I am grateful to you, Mr Speaker.
I have asked on a number of occasions—including of the Prime Minister—when we can expect to see the publication of the report on Windrush that was commissioned from Sir Alex Allan. That desire is felt across the House, and it has even been articulated by the Chair of the Home Affairs Committee. Each and every time, we are told that various Ministers are thinking of publishing it and making it available to Back Benchers, but there seems to be no real desire to do so.
I seek your advice, Mr Speaker, on how—other than by raising it again and again on the Floor of the House, which I shall continue to do—we can make progress on this matter. Until we can see the contents of the report in an unredacted form, we will not get to the bottom of what advice was given to whom and when.
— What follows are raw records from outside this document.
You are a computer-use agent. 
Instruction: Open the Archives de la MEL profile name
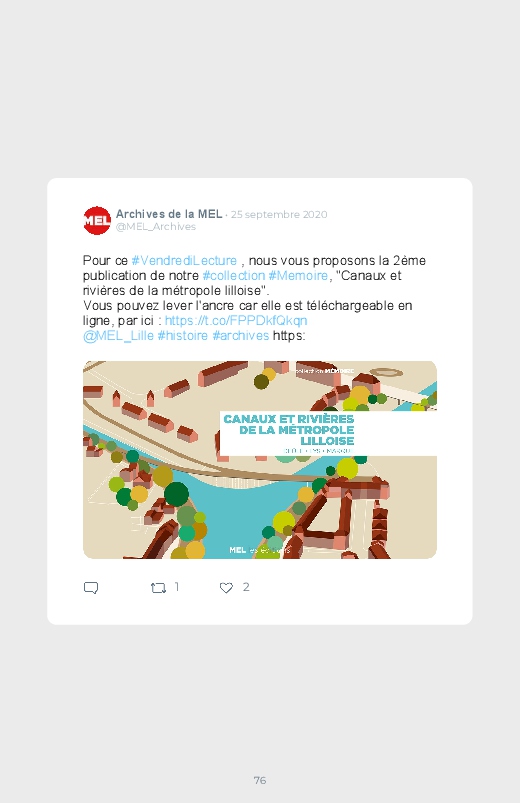169,214
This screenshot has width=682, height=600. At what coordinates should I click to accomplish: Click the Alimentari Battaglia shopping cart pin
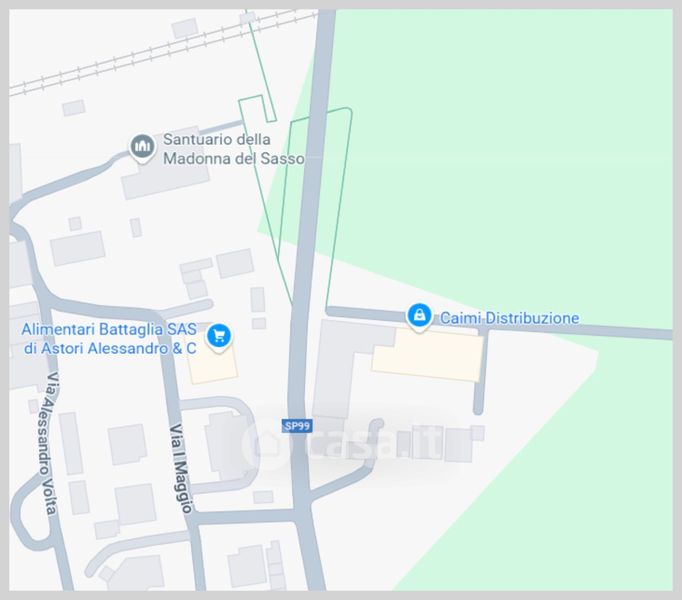tap(219, 337)
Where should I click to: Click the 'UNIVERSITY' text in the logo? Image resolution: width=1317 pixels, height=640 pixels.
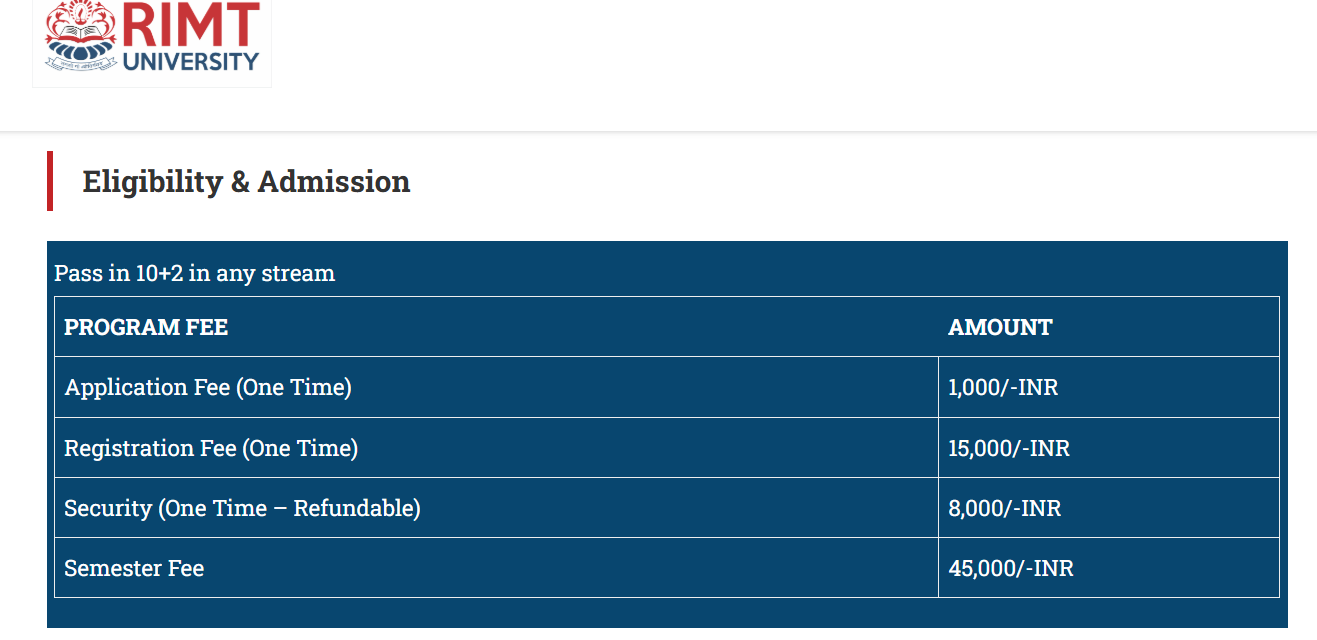tap(190, 62)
I think that I must add to the many other qualities of which the right hon. Gentleman can boast—although he rarely does so—the quality of being psychic, because he correctly anticipated what would be my likely advice to him, which, in its purest and most succinct form, consists of one word: persist, persist, persist. If the matter continues to be raised by right hon. and hon. Members on both sides of the House, the Government will be left in no doubt of the appetite of the House for the said report to be published. It is very difficult to come to a view of the merits of the recommendations in a report if one has not been allowed to see it. I note what the right hon. Gentleman has said, and I urge him not to lack self-confidence, but to go forth with vigour and robustness.